## [What is expected]
Your task is to transcribe each record exactly and to omit every image.

(Records from a data source)
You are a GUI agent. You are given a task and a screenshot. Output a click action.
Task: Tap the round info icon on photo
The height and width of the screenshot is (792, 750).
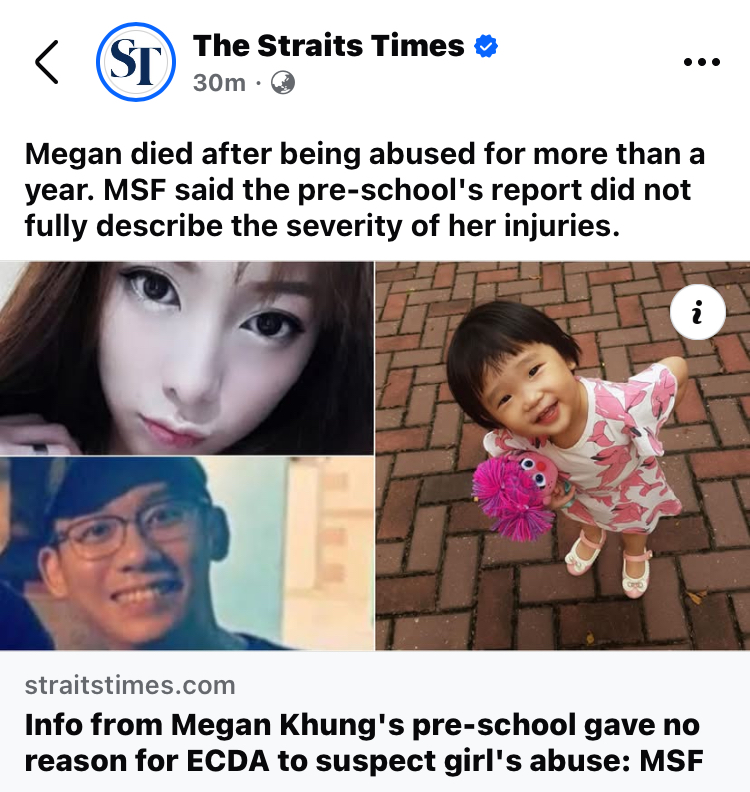pos(697,312)
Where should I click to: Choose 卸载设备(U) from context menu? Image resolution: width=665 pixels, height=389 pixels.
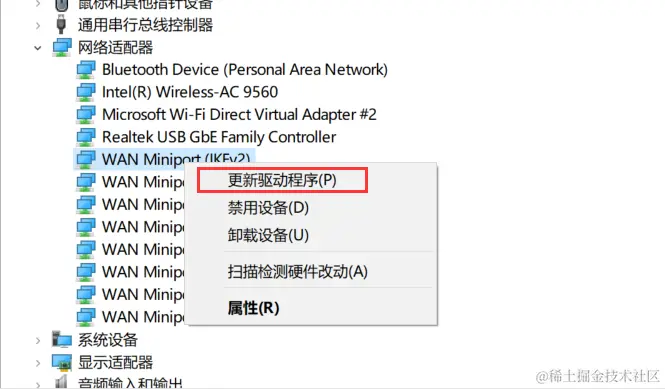268,235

## [Answer to the problem]
You are a GUI agent. You are given a task and a screenshot. Output a click action.
Task: Tap the round info icon on photo
The height and width of the screenshot is (792, 750).
pos(697,312)
Where should I click to: Choose 卸载设备(U) from context menu? Image resolution: width=665 pixels, height=389 pixels.
268,235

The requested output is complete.